I see your script loads binfmt-misc module under specified conditions.

Lonen refers to /etc/init.d/procfs which is declared in rc-update scripts list.

Should I remove it from rc-update, does your script inihibits /etc/init.d/procfs or should your script be adapted to unload bindmt-misc module?

Thks 4 ur attention, interest & support.

----------

## Ionen

 *krinn wrote:*   

> You shouldn't patch procfs, it will be lost after an update

 By patch, I meant a patch to openrc rather than procfs, aka a /etc/portage/patches/ which isn't lost with updates. I find it simpler if it's just to change one line or similar rather than have a copy of the whole function in conf.d. Patch failure is also a nice reminder that you should probably check/update rather than changes going unnoticed and your conf.d function staying outdated.

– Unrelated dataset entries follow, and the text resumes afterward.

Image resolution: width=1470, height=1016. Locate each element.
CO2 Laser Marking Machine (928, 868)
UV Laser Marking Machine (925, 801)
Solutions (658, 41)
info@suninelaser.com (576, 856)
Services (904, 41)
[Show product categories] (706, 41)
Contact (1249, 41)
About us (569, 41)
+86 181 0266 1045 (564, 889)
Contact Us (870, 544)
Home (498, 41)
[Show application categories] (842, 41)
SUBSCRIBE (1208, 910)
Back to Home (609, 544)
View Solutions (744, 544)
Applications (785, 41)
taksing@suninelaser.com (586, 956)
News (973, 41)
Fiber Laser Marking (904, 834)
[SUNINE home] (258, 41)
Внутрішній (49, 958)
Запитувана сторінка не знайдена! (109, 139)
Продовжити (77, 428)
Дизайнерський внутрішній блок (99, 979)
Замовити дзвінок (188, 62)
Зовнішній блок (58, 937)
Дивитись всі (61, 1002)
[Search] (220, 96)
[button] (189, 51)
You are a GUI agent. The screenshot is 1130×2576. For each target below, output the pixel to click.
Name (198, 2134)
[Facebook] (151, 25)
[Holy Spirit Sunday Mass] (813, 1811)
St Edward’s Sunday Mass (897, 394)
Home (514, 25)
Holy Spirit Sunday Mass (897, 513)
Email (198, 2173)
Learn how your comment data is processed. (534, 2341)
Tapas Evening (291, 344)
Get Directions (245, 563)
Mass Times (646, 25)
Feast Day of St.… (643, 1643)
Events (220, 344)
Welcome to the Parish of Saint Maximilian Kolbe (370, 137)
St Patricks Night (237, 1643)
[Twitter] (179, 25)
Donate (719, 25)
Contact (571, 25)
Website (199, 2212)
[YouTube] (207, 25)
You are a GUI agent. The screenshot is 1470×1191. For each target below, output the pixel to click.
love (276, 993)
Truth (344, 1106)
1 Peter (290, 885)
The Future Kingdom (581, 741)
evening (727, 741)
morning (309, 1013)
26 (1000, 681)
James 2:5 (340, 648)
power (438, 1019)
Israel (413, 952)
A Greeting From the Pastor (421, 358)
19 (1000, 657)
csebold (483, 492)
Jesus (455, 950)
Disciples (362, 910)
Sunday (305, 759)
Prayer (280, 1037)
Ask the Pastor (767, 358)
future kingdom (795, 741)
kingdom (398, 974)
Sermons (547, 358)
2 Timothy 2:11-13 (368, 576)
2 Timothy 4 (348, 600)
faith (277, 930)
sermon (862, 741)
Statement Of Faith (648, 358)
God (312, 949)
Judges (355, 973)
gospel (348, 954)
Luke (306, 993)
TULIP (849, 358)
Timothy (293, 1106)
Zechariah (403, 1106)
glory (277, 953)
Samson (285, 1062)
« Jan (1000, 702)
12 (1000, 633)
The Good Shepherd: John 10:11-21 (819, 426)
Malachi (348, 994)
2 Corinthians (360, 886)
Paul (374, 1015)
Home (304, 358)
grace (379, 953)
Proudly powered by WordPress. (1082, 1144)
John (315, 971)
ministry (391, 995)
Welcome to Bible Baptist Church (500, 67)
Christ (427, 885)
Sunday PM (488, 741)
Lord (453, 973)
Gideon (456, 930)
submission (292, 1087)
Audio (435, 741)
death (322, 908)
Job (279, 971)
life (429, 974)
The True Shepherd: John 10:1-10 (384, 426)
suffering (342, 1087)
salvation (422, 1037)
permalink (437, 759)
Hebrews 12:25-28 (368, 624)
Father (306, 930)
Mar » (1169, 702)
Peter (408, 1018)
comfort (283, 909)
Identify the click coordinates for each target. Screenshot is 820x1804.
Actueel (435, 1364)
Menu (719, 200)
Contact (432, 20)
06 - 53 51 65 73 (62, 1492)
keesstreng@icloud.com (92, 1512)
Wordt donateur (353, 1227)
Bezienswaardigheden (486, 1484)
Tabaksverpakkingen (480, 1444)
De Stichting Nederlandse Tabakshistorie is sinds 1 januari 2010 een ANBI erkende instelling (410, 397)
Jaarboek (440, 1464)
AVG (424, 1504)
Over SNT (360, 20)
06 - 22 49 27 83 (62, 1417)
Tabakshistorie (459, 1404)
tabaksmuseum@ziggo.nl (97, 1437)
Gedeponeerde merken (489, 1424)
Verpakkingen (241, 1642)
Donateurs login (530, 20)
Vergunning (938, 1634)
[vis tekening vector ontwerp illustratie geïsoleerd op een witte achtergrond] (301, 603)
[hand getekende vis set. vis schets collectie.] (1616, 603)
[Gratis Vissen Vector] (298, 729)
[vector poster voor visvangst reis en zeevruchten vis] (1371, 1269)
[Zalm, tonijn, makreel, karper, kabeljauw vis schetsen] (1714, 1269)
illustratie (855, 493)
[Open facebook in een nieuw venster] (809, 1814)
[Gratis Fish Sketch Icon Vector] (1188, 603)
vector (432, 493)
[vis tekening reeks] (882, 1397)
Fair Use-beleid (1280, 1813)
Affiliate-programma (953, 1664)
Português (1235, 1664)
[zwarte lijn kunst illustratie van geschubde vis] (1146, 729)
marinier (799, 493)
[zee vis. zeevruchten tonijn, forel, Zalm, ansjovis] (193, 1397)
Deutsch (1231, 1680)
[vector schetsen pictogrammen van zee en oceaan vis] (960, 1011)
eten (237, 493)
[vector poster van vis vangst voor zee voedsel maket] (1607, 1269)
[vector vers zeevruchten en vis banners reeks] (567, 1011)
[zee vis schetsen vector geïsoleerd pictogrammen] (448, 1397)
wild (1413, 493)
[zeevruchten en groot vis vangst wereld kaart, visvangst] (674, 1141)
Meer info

That aside, conf.d is a nice solution if you just don't like using patches (or can't, like on a binary gentoo).

----------

## CaptainBlood

I'm used to /etc/portage/patches/xxx so that path shouldn't be an issue.

I'm wondering still how /etc/init.d/procfs got installed in rc-update script list.

I'm relunctant to remove it as I have no emergency media to set it back should it brakes (silly me).

Thks 4 ur attention, interest & support.Last edited by CaptainBlood on Mon Mar 02, 2020 9:24 pm; edited 1 time in total

----------

## Ionen

I actually was under the impression that script was doing more things given it says "misc filesystemS" (I didn't look beyond the modprobe line   :Laughing: ). I guess it may be a placeholder to do more things if ever needed.

If that's all it does, you could turn it off (I feel like I should remove it too, does nothing for me). Although you'll need to start it to mount /proc/sys/fs/binfmt_misc normally if you ever want to use binfmt_misc.

----------

## CaptainBlood

 *Ionen wrote:*   

> (I didn't look beyond the modprobe line  )

 I indeed didn't, and feel quite ashamed about it.

It indeed doesn't do anything more that what you reported.

Currently building an emergency USB key though (easy2boot here).

Will only try to remove once validated precaution measures have been taken.

My best to all of you, as I feel great having linux talks somehow beyond 'couldn't emerge package xxxx' stanza.

Plz note I'm not blaming those as such, as I did my share there for the last a decade now.

Becoming a little more mature though with the help of guys such as you.

Thks 4 ur attention, interest & support.

----------

## CaptainBlood

Removed from rc-update list scripts.

Fine boot here.

Thks 4 ur attention, interest & support

----------

## krinn

it was more an example of openrc strengh rather than simply disabling procfs ; for the beauty  :Smile: 

----------